Ms. Cohen and her team drive to 21 sites across Rhode Island weekly, including public and elderly housing sites.

“We know from the NIH [National Institute of Health] studies, this intervention has a particularly high impact on families with young children and older adults,” says Amy Nunn, executive director of Rhode Island Public Health Institute. “Because of that data, we are doubling down on our effort to make sure that those populations are served in our outreach. So we’ve added more senior sites and sites with more working families.”

Food on the Move serves about 6,000 people across Rhode Island. In 2016, the initiative made $120,000 in sales, with a majority of its customers shopping more than once. The numbers for 2017 are expected to increase, says Cohen.

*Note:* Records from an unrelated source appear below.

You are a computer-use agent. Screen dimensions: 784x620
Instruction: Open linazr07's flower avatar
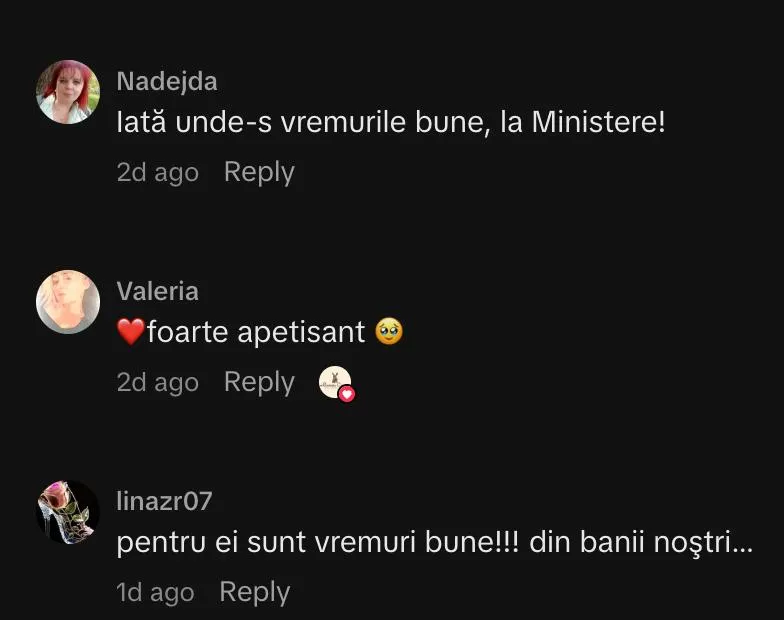click(x=68, y=512)
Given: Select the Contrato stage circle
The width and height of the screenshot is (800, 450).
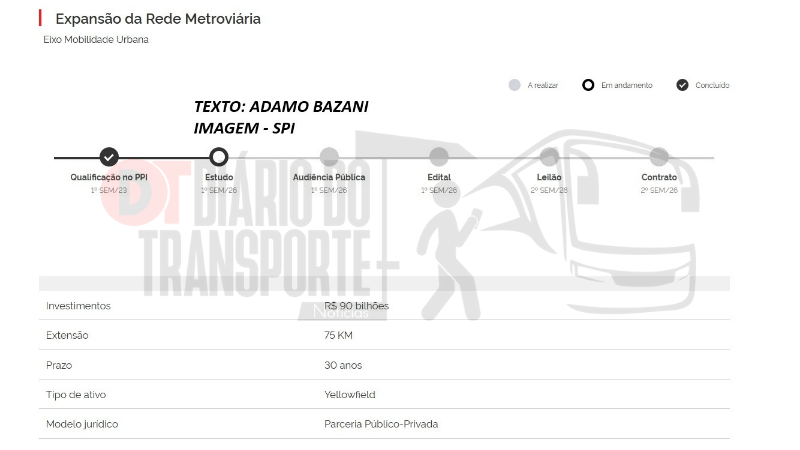Looking at the screenshot, I should [x=658, y=156].
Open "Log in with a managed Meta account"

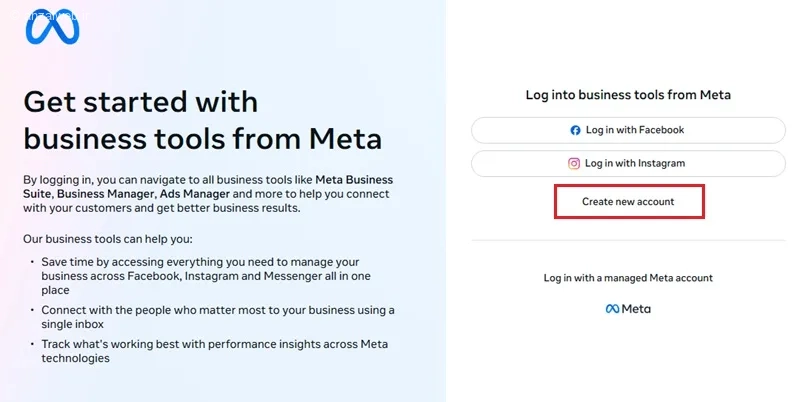click(x=628, y=278)
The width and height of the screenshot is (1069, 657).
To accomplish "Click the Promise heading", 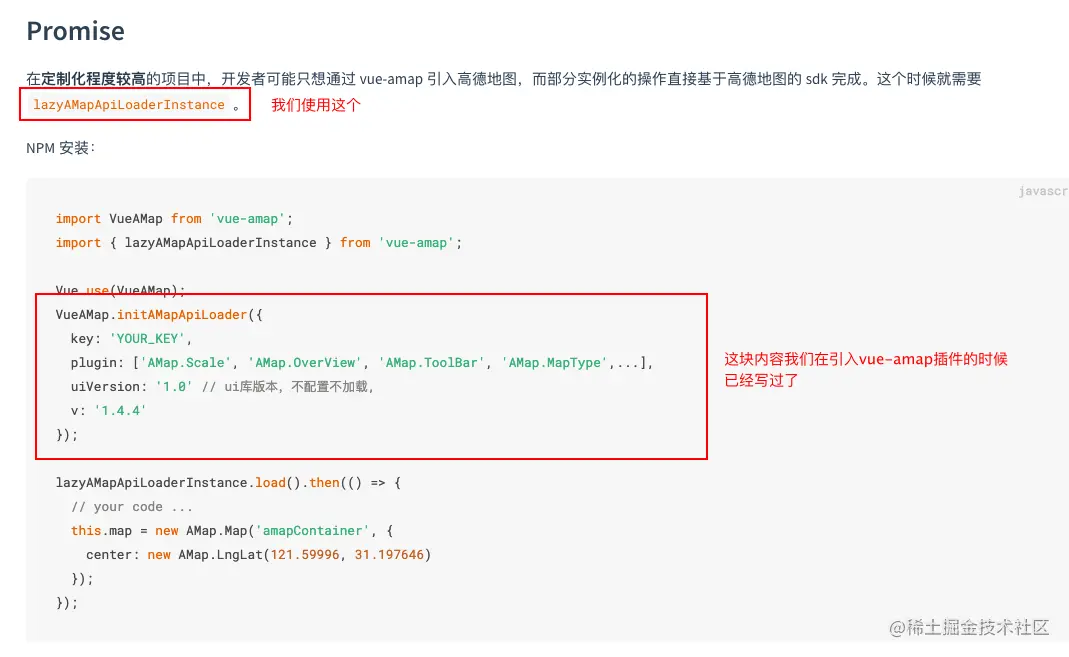I will point(75,31).
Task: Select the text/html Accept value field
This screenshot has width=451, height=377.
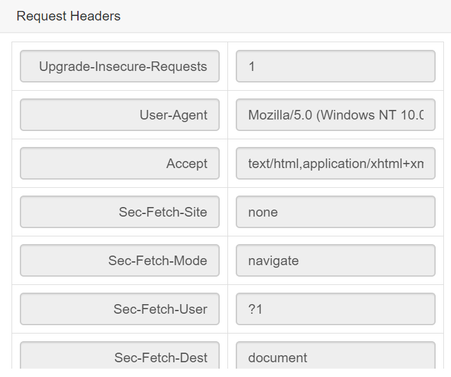Action: pos(336,163)
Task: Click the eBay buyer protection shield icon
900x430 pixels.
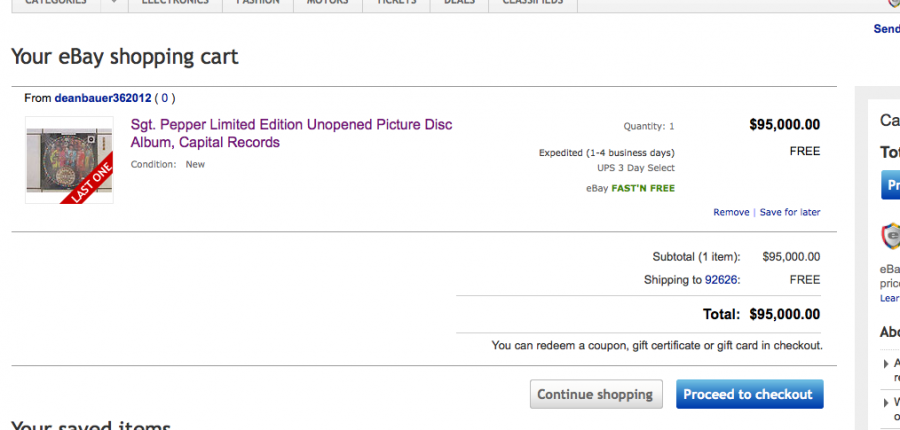Action: (891, 236)
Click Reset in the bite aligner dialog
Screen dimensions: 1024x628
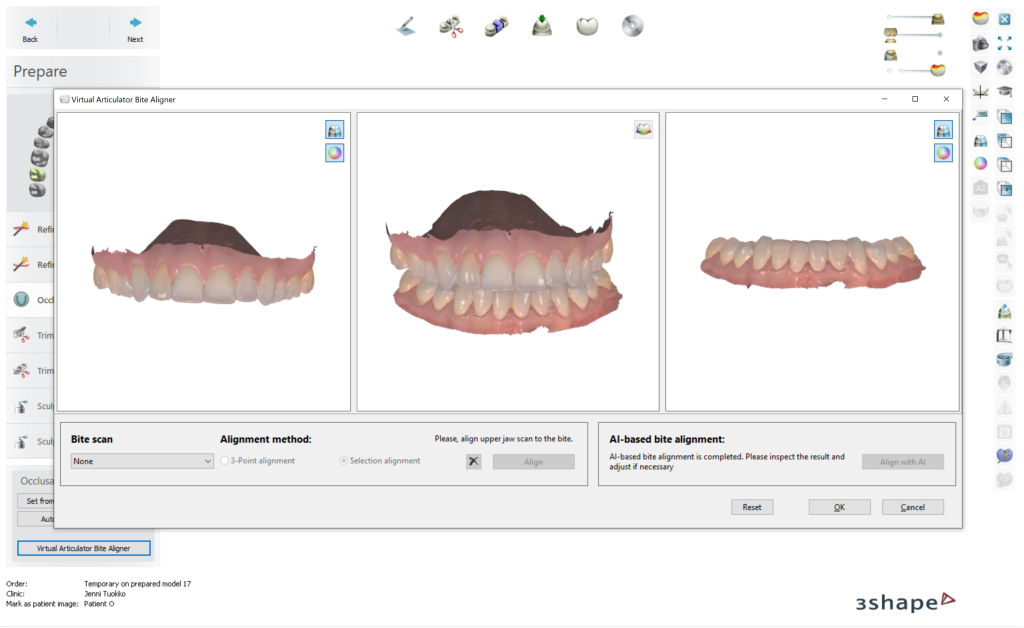(x=751, y=507)
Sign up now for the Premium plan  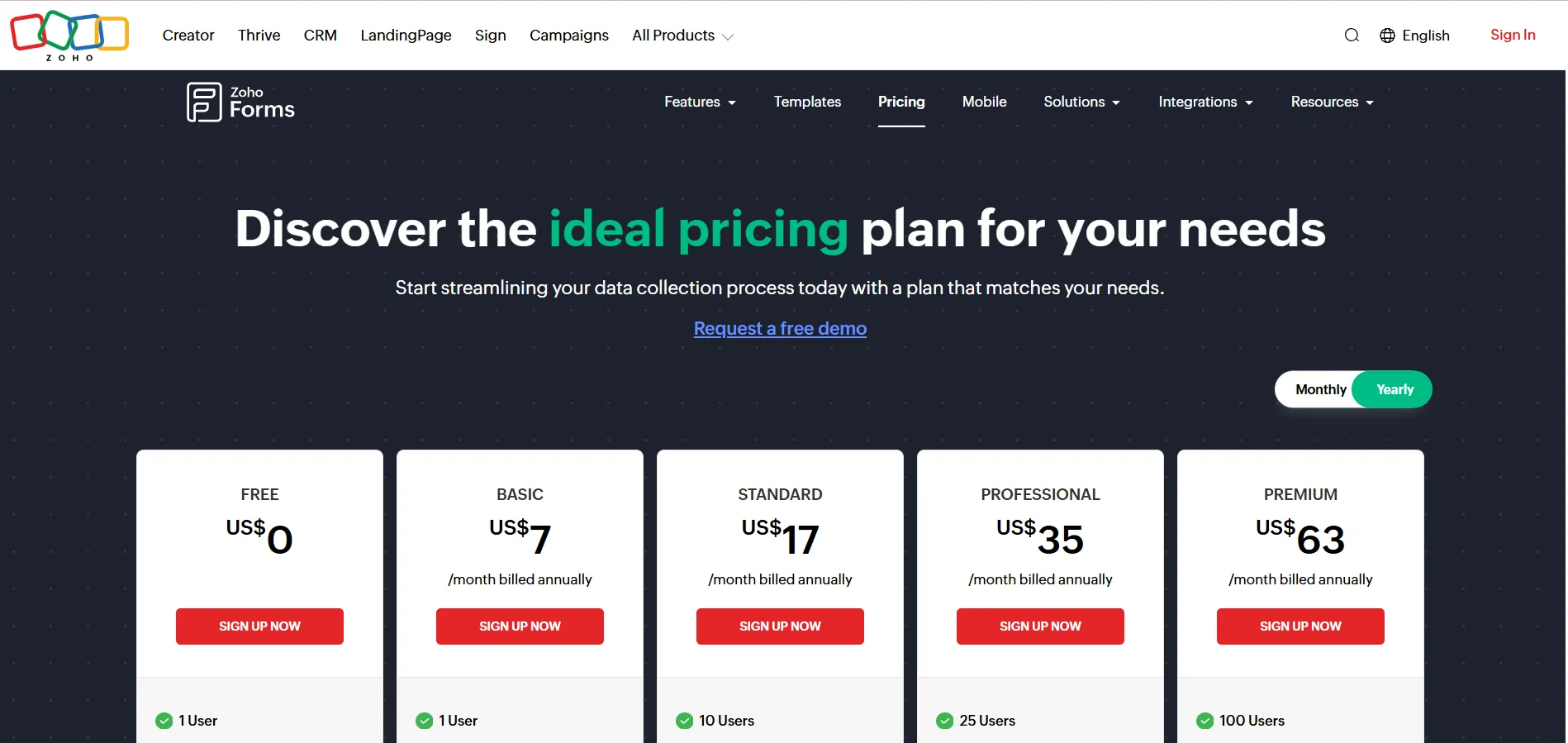tap(1300, 626)
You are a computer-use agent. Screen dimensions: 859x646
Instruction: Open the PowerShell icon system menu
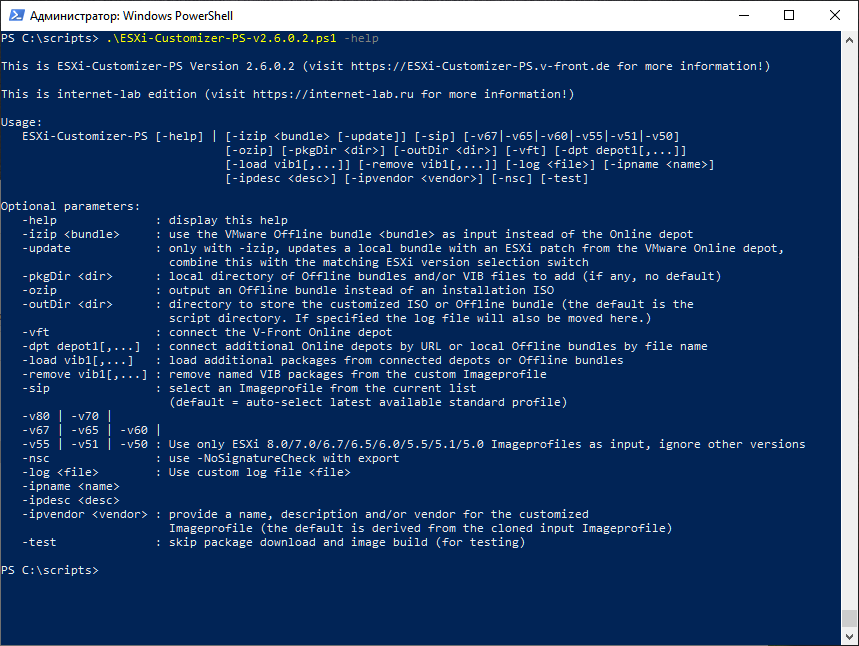16,15
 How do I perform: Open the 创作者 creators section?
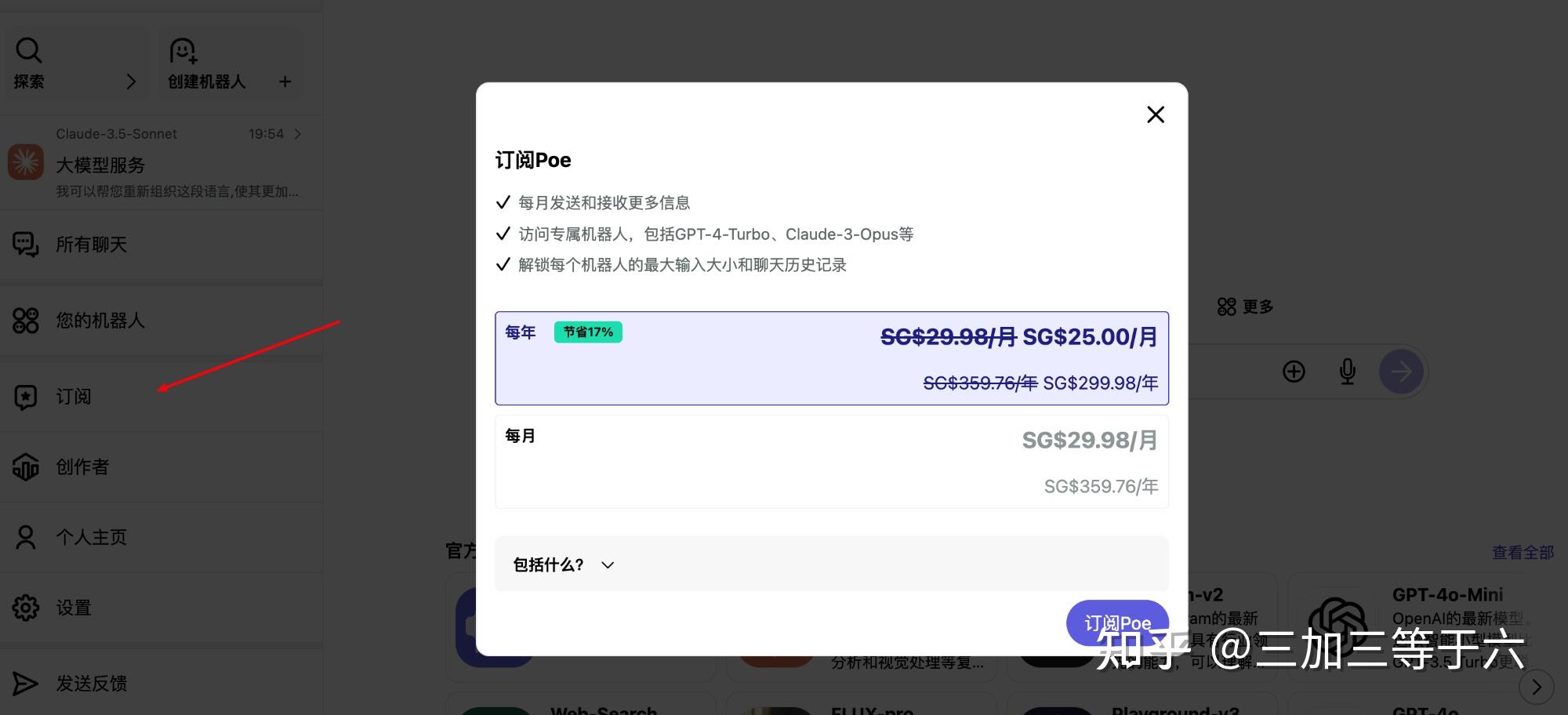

All revenue goes back to fund the mobile market operations, but that’s not enough. Food on the Move also receives grants from United States Department of Agriculture to support their SNAP (formerly known as food stamps) doubling program.

A fertile model?

On average, SNAP participants receive $130 per month per person.

“[O]ne of the biggest public health problems facing the nation with hunger and food and security is that a lot of people’s SNAP benefit ran out at their first grocery run on the 3rd or the 5th of the month,” says Dr. Nunn. “If you are a SNAP recipient, your $1 is worth $2 at [Food on the Move].”

Every time SNAP shoppers purchase produce with their EBT card, they get a SNAP gift card for the same amount.

Nunn hopes one day the USDA could integrate this method into federal policy – and possibly into more traditional grocery stores.

“What if Wal-Mart started doing this? What if Kroger's and Whole Foods started doing this, you could really have an impact,” she says.  

Han Zhao/The Christian Science Monitor
A customer pays for a bag of corn at the Fresh Truck mobile market on Sept. 29, 2017 in the South End neighborhood of Boston.

In Massachusetts, the Department of Transitional Assistance launched a new program in April that creates a direct farmer-to-SNAP-customer transaction model. 

The Healthy Incentives Program, or HIP, matches an equal amount of SNAP dollars back to the participant's EBT cards, with receipts showing the additional SNAP dollars earned. Based on the household size, SNAP recipients can monthly earn up to $40 for one to two people, $60 for three to five people, and $80 for families of six or more.  

Since April, there has been more than $2 million in HIP sales at farmers markets, farm stands, mobile markets, and community supported agriculture (CSA) farm-share programs across Massachusetts, four times the amount of SNAP redemption sales in 2016. There are currently 295 locations for HIP participants to buy fresh produce across the state. However, with the multiple stops made by food trucks, those access points increase to 427 locations.

Hope on wheels

In Boston's South End, a bright green school bus painted with corn, carrots, and the words Fresh Truck is perfecting its parallel parking on a busy street. “Five more minutes!” the bus driver shouts out from the bus to the line of people waiting with baskets and carts.

When the door opens, Chrissy, a first-time customer walks in. (As a domestic violence survivor, she declines to give her last name.) She eyes the veggies on the right, fruits on the left, and picks up two ears of corn.

“This gives me hope,” she says as she heads for home.

Editor's note: An earlier version of this article misidentified the sales total for Food on the Move in 2016. The correct number is $120,000.